В политическом отношении содержание этого отрывка соответствовало
идеологическим установкам, характерным для периода его жизни в Вене: страх
перед засильем других наций, а также защитная реакция по отношению к некоему
миру врагов; но в зачаточном виде здесь присутствует и то представление из
арсенала австрийских пангерманцев, которое обернётся потом его тезисом о
примате внутренней политики, а именно, что расширению власти любого
государства должна предшествовать его внутренняя сплочённость; Великой
Германии следовало сперва стать немецкой, а лишь затем – великой.
В начале октября 1916 года после лёгкого ранения в левое бедро под Ле Барке
Гитлер был доставлен в лазарет в Беелице под Берлином. Почти целых пять
месяцев, до начала марта 1917 года, он провёл на родине и судя по всему, в это
время и начал приобщаться к политике.

▸ **ЗАДАНИЯ**:
a: Какие населённые пункты упоминаются в отрывке о Гитлере? Перечислите все.
b: Повторите слово в слово фрагмент отрывка о Гитлере от слов «В начале октября» до слов «приобщаться к политике.».
Приведённый далее список к отрывку отношения не имеет.

▸ **ИСХОДНЫЕ ДАННЫЕ**:
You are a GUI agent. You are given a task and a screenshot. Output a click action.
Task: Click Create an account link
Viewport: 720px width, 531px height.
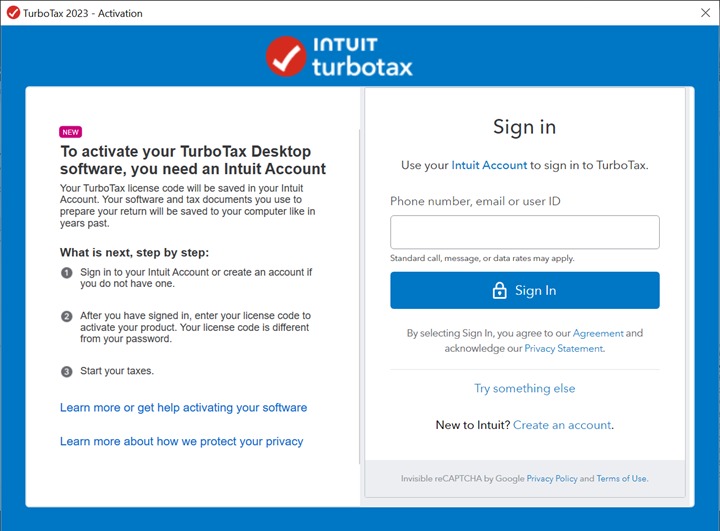point(562,425)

▸ **ОТВЕТЫ**:
a: Вена, Ле Барке, Беелиц, Берлин.

b:
В начале октября 1916 года после лёгкого ранения в левое бедро под Ле Барке
Гитлер был доставлен в лазарет в Беелице под Берлином. Почти целых пять
месяцев, до начала марта 1917 года, он провёл на родине и судя по всему, в это
время и начал приобщаться к политике.